Under the leaning trunk of a palm the elderly Hindu was sitting with a flute, playing an evening greeting to the sea and the setting sun. Istvan passed him at a distance; even his long shadow did not graze the feet of the hunched old man. He remembered that the shadow of an infidel could contaminate, offend, render one unworthy to mingle with the divine.
The room seemed empty. Margit lay without speaking behind the lowered mosquito netting. He pushed aside the nets and at once met importunate, anxiously questioning eyes.
“I’m sorry.” She extended a hand. “I was unbearable.”

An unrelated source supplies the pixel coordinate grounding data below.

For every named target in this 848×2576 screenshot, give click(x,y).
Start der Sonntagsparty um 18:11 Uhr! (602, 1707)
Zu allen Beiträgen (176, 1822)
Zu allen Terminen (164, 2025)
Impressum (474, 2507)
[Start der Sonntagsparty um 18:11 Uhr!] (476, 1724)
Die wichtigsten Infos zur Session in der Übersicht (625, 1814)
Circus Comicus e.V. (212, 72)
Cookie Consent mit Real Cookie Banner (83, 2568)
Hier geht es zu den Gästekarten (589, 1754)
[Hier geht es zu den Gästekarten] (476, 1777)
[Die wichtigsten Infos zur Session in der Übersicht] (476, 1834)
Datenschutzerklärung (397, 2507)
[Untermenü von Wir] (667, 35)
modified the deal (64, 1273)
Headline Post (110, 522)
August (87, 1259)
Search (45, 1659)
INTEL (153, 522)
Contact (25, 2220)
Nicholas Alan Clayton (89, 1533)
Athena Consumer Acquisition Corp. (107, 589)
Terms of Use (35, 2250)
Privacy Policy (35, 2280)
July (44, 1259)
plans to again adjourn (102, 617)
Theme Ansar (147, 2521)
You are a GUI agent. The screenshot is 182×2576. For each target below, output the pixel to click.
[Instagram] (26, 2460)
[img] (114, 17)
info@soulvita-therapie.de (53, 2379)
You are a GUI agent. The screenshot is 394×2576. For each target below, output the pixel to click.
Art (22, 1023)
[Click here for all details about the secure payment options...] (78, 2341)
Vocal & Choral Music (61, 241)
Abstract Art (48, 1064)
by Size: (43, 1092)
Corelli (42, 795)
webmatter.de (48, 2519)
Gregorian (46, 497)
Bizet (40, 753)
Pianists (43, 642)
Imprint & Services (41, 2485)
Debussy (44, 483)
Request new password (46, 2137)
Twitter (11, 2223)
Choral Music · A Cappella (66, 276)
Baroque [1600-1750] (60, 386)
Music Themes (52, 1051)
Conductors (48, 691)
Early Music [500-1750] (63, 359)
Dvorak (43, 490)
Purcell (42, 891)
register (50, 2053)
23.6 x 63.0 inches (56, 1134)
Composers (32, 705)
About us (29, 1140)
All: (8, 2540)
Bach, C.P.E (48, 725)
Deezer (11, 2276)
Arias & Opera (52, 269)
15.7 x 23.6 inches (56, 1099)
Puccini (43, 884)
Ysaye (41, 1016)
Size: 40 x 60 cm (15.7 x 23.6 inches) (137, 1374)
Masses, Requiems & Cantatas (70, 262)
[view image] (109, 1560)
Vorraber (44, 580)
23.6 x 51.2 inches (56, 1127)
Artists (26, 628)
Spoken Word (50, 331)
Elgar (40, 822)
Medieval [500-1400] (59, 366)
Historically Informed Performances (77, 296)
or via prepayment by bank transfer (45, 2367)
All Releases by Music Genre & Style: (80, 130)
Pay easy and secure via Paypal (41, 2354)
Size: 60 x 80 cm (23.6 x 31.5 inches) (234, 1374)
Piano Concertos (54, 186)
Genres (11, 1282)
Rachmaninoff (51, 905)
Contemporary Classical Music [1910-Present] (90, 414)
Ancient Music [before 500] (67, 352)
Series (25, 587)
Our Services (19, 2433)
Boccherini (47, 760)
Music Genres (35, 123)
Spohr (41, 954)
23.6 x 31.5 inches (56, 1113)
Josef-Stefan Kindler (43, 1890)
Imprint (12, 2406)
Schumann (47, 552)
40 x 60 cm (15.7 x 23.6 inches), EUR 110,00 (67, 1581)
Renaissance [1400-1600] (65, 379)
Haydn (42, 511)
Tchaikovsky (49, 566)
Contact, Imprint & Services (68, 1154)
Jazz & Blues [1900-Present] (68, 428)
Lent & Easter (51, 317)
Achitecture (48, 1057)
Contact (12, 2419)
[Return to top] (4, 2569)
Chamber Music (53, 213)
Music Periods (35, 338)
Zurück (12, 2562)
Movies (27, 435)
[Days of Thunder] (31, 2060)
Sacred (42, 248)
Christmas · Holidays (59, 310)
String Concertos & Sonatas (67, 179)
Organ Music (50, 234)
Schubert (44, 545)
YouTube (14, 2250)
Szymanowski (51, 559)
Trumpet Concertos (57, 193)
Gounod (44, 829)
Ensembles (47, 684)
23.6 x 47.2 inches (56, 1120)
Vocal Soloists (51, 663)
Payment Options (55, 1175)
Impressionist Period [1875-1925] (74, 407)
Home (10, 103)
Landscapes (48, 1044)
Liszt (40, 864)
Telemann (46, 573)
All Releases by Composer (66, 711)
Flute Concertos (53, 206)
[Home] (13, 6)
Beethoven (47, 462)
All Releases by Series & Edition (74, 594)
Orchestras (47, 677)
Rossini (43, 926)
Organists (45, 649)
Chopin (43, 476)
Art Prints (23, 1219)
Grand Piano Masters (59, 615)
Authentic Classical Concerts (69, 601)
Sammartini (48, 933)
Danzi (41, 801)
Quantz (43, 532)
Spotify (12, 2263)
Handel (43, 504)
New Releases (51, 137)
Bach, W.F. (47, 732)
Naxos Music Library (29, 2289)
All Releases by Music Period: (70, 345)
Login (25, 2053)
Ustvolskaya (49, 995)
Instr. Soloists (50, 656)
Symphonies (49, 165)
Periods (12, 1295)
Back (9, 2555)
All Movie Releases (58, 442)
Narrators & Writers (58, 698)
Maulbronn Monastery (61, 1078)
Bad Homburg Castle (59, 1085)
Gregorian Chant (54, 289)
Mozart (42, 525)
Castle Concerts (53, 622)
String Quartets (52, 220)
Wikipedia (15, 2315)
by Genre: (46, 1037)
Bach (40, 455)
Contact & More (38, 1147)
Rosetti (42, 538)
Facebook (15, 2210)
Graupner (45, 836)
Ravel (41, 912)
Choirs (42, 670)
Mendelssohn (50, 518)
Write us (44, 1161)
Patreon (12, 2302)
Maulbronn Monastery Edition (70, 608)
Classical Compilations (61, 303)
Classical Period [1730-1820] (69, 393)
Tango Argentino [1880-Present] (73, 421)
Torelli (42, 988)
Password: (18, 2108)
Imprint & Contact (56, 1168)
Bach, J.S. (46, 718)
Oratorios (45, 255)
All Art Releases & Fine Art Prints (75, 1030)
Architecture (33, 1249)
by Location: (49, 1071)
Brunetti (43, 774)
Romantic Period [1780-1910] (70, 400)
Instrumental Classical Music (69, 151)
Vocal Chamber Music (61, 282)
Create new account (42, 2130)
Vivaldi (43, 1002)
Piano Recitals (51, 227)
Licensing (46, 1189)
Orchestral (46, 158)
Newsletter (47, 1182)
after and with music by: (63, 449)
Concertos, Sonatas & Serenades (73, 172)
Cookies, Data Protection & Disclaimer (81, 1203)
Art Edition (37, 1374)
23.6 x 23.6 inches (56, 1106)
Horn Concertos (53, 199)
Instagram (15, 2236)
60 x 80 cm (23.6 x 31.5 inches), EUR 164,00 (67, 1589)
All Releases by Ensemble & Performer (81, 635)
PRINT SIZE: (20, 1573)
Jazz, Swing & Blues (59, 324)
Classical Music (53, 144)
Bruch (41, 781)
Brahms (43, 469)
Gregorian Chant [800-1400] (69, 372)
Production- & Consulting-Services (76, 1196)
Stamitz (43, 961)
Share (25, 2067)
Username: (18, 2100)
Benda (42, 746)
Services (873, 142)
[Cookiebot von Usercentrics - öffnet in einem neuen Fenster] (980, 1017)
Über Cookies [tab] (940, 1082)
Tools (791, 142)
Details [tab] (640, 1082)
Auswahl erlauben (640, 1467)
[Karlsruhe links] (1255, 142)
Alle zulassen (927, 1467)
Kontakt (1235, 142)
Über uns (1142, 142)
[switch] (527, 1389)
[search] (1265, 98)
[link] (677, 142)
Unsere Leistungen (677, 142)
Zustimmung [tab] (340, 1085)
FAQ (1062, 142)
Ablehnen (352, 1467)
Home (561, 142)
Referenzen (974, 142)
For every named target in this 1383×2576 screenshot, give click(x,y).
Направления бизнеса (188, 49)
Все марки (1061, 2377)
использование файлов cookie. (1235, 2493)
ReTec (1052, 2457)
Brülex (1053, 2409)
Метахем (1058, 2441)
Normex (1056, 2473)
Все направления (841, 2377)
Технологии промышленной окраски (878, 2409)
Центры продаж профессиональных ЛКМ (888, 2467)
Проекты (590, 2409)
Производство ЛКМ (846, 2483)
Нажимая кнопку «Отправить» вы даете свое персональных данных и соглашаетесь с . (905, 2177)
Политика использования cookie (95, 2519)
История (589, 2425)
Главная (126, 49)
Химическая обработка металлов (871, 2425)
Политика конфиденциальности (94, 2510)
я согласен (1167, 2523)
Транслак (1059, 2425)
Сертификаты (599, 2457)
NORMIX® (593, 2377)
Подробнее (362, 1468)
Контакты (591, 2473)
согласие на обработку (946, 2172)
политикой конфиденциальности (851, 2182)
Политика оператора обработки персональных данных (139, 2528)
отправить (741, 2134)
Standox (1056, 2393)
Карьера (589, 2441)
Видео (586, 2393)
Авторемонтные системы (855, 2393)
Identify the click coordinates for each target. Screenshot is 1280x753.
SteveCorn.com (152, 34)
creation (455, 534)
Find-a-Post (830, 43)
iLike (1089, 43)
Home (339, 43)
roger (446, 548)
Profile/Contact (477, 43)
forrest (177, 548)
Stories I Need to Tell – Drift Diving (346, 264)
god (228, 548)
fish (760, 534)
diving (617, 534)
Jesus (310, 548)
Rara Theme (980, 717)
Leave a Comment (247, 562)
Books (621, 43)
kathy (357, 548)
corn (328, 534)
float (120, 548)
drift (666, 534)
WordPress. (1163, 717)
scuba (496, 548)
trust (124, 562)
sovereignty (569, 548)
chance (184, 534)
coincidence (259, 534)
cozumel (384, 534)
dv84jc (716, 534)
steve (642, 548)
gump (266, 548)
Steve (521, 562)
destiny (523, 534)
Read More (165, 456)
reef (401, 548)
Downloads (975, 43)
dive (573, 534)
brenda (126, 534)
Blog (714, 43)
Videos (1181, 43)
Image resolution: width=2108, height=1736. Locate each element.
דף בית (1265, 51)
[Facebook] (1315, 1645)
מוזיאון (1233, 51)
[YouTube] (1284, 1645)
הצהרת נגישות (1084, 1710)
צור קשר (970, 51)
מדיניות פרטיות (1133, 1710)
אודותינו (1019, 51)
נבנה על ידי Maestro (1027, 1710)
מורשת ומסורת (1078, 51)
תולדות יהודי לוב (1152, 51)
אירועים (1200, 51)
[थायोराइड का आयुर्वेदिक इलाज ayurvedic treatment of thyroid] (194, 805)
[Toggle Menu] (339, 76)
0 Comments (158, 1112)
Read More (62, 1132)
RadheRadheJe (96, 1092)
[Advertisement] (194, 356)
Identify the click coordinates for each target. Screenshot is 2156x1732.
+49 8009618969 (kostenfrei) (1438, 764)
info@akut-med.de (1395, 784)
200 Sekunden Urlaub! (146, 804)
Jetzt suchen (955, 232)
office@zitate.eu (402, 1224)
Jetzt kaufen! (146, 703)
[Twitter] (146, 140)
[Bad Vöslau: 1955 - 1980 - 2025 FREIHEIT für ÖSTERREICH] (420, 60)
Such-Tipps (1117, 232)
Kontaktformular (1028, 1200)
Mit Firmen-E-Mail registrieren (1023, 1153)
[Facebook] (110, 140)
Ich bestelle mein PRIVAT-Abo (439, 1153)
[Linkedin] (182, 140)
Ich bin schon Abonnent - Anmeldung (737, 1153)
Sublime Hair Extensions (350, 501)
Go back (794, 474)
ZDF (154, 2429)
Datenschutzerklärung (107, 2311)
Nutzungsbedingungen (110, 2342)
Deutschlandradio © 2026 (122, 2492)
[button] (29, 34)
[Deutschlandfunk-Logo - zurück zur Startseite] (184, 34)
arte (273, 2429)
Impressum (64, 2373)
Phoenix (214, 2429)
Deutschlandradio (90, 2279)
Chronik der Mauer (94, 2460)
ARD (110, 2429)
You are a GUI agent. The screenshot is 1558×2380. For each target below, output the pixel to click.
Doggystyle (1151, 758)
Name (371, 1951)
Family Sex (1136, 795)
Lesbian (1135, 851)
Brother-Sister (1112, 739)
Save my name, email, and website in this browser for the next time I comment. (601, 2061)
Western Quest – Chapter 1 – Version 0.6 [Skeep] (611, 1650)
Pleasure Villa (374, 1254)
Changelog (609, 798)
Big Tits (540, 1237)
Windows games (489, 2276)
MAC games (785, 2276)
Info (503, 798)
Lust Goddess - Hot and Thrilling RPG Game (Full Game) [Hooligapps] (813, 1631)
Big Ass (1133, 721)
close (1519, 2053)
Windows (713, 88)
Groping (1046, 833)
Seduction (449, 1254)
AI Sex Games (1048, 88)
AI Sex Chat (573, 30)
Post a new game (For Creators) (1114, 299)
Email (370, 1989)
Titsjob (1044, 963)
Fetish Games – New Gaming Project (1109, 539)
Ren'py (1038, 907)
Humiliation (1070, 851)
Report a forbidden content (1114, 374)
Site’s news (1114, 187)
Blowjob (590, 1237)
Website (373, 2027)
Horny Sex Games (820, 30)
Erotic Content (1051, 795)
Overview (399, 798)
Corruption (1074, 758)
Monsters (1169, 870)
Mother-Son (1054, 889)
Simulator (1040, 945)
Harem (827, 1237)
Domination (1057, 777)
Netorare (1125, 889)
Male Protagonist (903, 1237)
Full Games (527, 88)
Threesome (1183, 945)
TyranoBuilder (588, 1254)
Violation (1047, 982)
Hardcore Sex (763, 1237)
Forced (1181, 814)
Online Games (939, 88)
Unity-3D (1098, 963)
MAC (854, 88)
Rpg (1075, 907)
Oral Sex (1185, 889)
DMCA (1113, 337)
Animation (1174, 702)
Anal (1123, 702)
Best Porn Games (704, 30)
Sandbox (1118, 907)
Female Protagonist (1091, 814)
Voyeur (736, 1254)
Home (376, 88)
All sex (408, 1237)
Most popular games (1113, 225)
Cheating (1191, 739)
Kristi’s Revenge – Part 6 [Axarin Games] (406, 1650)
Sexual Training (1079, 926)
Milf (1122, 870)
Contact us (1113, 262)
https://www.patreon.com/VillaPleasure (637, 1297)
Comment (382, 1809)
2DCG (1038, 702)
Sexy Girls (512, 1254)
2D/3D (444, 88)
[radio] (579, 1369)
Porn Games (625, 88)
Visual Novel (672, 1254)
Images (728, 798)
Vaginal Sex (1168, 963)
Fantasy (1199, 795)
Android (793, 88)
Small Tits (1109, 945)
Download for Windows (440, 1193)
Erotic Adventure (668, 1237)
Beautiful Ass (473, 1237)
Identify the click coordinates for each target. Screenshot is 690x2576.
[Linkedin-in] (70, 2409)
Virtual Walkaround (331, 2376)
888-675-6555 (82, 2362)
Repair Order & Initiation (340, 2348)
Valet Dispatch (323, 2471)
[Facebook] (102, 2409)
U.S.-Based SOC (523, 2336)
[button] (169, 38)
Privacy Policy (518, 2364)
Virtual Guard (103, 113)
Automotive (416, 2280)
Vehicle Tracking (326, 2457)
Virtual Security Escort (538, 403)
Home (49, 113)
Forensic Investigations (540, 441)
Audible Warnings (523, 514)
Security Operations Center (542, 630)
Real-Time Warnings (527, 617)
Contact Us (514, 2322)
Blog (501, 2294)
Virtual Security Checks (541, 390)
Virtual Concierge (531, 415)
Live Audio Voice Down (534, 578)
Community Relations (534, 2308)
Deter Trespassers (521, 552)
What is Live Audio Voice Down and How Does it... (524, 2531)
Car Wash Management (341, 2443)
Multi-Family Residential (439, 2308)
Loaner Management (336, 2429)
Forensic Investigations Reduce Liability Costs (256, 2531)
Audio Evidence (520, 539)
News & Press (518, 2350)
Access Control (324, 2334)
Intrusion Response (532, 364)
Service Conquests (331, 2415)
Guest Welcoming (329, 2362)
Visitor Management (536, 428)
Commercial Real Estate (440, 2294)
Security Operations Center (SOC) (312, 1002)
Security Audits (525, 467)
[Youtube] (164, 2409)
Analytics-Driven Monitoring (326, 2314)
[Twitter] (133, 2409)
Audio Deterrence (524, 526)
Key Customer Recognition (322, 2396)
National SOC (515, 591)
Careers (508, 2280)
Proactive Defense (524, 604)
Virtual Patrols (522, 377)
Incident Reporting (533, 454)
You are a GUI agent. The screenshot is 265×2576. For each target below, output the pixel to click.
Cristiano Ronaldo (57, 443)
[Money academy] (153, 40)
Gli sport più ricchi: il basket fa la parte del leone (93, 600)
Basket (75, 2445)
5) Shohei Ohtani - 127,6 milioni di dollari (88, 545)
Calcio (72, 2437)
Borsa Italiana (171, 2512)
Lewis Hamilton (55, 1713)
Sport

He took her hand, turned her palm upward and put the branch of coral in it. It flushed pink in the low light; outside the open door the sky was bursting with brilliant wine red.
“Do you feel unwell?”
“No. But I didn’t have the strength to watch while you were swimming in the ocean. If you loved me…I knew you were swimming a long way out to spite me. I came in from the veranda, but I saw you all the time, here, from behind the netting.”
“I didn’t think you had such an imagination.”
“Imagination!” she sighed. “I simply have a heart. I don’t want to lose you. I don’t want to, Istvan.”